Copy out, character for character, the stretch of items from the line containing "at (535, 122)." through the line containing "(1050, 796).", including both of those lines.

Raw data:
—————
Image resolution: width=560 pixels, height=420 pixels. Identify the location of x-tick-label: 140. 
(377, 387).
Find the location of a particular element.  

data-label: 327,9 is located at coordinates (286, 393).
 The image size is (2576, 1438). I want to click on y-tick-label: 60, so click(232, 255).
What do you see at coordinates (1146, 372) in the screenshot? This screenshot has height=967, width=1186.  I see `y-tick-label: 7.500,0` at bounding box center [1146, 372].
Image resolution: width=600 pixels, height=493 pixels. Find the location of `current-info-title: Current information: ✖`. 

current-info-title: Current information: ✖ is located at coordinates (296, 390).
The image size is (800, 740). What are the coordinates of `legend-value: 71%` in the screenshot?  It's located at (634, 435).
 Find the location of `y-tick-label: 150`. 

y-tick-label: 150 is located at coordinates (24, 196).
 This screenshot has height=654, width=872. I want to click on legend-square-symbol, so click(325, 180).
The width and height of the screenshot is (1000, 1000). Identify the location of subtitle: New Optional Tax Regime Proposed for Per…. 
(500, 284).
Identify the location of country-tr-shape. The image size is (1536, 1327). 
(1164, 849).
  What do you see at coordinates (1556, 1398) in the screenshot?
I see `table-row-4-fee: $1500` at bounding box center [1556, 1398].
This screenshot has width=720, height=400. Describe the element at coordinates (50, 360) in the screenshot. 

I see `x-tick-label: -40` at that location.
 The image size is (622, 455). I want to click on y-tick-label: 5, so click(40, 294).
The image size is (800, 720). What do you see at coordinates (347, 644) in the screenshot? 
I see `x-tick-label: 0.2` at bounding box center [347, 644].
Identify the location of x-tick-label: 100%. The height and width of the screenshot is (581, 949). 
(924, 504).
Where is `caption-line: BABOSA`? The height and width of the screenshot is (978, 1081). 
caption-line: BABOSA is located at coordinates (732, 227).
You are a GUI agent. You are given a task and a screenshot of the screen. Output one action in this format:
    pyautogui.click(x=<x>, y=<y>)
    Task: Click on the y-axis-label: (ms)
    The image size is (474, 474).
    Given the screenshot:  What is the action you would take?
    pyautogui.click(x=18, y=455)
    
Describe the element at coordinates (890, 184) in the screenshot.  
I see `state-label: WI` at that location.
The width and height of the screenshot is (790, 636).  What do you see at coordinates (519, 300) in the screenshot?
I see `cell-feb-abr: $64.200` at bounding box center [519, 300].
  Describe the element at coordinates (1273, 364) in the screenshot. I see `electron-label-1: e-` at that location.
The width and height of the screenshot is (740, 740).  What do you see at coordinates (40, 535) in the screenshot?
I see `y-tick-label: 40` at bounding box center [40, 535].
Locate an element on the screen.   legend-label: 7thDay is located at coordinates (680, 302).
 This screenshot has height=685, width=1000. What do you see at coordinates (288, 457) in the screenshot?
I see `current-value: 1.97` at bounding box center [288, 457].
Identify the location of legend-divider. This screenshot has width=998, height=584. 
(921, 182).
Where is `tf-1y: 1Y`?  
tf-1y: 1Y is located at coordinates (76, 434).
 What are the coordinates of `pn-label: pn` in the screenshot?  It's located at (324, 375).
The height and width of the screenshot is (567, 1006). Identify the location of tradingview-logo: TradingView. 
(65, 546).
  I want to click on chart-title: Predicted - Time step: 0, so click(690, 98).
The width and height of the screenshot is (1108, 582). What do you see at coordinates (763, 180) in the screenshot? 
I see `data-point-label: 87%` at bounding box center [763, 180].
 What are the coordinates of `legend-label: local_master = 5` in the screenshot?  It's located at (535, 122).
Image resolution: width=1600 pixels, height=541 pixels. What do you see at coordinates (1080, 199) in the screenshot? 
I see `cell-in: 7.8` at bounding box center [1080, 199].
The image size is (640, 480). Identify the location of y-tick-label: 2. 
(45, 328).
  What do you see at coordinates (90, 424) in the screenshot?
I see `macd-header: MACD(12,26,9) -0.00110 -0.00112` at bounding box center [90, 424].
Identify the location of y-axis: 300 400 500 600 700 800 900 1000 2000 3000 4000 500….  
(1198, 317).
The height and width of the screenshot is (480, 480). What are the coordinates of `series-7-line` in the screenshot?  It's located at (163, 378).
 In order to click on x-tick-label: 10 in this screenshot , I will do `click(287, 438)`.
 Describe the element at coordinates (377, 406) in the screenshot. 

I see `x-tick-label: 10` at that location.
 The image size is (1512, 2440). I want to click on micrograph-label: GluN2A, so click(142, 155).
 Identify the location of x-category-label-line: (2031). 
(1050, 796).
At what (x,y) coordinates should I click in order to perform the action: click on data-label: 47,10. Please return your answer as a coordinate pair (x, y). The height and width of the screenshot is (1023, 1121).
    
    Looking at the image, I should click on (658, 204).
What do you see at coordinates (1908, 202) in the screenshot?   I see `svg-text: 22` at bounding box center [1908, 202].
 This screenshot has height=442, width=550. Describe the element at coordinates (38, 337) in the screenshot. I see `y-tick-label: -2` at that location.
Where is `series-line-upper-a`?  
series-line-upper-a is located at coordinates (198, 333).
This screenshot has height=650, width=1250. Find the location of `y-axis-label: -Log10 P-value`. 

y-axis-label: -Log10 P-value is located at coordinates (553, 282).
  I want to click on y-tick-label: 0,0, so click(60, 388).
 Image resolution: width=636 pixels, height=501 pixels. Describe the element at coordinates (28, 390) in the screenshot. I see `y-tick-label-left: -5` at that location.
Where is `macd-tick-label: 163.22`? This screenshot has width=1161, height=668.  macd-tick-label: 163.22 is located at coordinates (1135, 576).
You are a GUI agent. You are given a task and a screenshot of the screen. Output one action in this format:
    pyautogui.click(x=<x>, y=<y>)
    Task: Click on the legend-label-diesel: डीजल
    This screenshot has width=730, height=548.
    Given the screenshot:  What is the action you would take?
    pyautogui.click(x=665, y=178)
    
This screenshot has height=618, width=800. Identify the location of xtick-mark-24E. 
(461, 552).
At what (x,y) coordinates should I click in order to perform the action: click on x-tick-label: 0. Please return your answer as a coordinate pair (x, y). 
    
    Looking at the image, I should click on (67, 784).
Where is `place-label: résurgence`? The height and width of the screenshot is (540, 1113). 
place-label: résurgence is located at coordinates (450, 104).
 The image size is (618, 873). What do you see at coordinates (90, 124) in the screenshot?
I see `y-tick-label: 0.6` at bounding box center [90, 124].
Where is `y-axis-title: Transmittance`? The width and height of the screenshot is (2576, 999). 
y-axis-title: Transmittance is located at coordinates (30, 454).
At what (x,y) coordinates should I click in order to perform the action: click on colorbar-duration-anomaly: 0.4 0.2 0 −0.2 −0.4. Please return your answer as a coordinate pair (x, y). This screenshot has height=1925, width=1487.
—————
Answer to this task:
 What are the coordinates of `legend-label: local_master = 5` in the screenshot?  It's located at (535, 122).
Image resolution: width=1600 pixels, height=541 pixels. What do you see at coordinates (1080, 199) in the screenshot? 
I see `cell-in: 7.8` at bounding box center [1080, 199].
The image size is (640, 480). Identify the location of y-tick-label: 2. 
(45, 328).
  What do you see at coordinates (90, 424) in the screenshot?
I see `macd-header: MACD(12,26,9) -0.00110 -0.00112` at bounding box center [90, 424].
Identify the location of y-axis: 300 400 500 600 700 800 900 1000 2000 3000 4000 500….  
(1198, 317).
The height and width of the screenshot is (480, 480). What are the coordinates of `series-7-line` in the screenshot?  It's located at (163, 378).
 In order to click on x-tick-label: 10 in this screenshot , I will do `click(287, 438)`.
 Describe the element at coordinates (377, 406) in the screenshot. 

I see `x-tick-label: 10` at that location.
 The image size is (1512, 2440). I want to click on micrograph-label: GluN2A, so click(142, 155).
 Identify the location of x-category-label-line: (2031). 
(1050, 796).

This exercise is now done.